Selected extract:

It often seems there’s always another world-saving app that promises to revolutionize the way we communicate, the way we meet, the way we consume media. Image-conscious platforms like Buzzfeed know their audiences want to be plugged in to the latest in hipster humanitarianism, so they hawk “25 Free Apps that are Making the World a Better Place”. All of this can get a little much, of course, if for no other reason than that such software tends to be aimed primarily at urban millennials, designed mainly to furnish one more piece of their carefully cultivated social-media personas.

But then sometimes there are socially-conscious apps that really do hit the mark. Like Tarjimly, which launched around February of this year and uses real-time chat software to connect refugees to volunteer translators from anywhere in the world. As Matt Petronzio explains for MashableUK, “Volunteers across the globe can register as translators through an online form, designating the two or more languages they can write and speak at a ‘colloquial level.’ The translators will then receive requests [for translations] in the form of a Facebook message.”

This is more than a clever bit of crowdsourcing. Language barriers can often sabotage refugee families caught up in the endless web of red-tape, paperwork, and bureaucratic interviews. Often humanitarian aid camps, airport detention centers, and even government immigration offices lack the on-site staff needed to translate all the various languages—like Arabic, Pashto, Turkish, Farsi, Urdu, and more—that refugees arrive in a new country speaking. And once they settle in a new country, even going to the pharmacy or doctor’s office can prove a daunting task for many refugee families.

In short, Tarjimly deserves credit for deploying the networked, plugged-in, knowledge-sharing economy to good use. Indeed, as we grow more and more interconnected, many of the normal language barriers that have tended to divide large groups of peoples will inevitably come tumbling down. Google has been working for a few years on at-site translation and transliteration software, and recent reports suggest they’re getting closer to making such programs reliable for mass markets. This trend will only continue, and as it does there’s no reason not to apply its fruits to the pressing global humanitarian crisis.

Raw data:
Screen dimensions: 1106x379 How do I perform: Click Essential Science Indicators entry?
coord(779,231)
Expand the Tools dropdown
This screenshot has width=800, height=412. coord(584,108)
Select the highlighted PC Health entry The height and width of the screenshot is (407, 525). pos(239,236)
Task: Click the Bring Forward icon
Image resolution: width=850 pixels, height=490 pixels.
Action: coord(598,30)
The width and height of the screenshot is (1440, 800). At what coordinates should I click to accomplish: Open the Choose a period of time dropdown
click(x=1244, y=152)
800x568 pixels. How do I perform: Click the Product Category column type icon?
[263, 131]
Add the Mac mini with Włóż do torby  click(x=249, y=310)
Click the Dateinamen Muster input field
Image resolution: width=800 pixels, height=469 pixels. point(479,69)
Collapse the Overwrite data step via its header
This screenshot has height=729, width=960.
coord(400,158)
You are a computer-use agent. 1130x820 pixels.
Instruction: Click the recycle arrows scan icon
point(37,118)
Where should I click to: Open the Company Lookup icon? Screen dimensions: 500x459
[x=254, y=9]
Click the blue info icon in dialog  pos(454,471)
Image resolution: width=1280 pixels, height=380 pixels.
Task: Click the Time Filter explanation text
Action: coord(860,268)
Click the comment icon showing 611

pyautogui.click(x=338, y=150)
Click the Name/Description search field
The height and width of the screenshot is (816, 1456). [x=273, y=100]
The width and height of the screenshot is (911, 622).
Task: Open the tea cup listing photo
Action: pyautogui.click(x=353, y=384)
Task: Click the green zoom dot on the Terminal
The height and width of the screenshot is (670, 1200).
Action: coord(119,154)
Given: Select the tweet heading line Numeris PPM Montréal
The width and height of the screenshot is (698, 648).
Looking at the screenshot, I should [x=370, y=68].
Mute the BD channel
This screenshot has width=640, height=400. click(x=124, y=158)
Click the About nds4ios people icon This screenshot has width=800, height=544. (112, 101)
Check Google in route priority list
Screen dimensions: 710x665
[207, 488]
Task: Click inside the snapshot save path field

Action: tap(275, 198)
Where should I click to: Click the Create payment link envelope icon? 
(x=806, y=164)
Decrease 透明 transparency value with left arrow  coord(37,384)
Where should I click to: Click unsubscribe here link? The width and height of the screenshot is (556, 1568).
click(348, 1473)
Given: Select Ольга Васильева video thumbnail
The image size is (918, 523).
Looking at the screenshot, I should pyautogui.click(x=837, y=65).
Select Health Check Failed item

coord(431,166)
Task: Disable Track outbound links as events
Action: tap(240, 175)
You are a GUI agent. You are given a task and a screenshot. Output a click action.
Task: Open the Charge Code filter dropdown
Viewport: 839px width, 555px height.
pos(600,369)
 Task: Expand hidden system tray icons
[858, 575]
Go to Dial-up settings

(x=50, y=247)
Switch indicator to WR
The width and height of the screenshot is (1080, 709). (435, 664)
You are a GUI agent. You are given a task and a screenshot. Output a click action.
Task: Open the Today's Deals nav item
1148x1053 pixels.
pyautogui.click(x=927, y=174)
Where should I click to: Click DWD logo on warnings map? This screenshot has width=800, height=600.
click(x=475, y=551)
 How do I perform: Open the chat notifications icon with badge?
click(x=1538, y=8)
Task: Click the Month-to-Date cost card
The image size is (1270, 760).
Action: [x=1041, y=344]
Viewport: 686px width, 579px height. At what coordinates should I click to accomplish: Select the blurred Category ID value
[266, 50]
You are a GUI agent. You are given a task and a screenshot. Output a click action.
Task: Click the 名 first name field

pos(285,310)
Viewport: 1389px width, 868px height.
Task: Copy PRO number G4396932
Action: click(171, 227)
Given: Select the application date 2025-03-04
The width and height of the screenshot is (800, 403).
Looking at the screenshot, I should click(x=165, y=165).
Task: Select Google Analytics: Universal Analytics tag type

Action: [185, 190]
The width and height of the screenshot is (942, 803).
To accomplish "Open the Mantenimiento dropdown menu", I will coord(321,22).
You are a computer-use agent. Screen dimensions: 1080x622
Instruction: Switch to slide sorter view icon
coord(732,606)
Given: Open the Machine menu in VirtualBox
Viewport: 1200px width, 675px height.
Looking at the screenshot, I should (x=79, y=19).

Assignment 1:
Answer these questions from the Tarjimly passage:
(a) In what form do the volunteer translators receive translation requests?
(b) Which company has been working on at-site translation and transliteration software?
(c) Around what time did Tarjimly launch?
Assignment 2:
Duplicate the stretch of the Tarjimly passage from "This is more" through "many refugee families.".

Answer 1:
(a) As a Facebook message.
(b) Google.
(c) Around February of this year.

Answer 2:
This is more than a clever bit of crowdsourcing. Language barriers can often sabotage refugee families caught up in the endless web of red-tape, paperwork, and bureaucratic interviews. Often humanitarian aid camps, airport detention centers, and even government immigration offices lack the on-site staff needed to translate all the various languages—like Arabic, Pashto, Turkish, Farsi, Urdu, and more—that refugees arrive in a new country speaking. And once they settle in a new country, even going to the pharmacy or doctor’s office can prove a daunting task for many refugee families.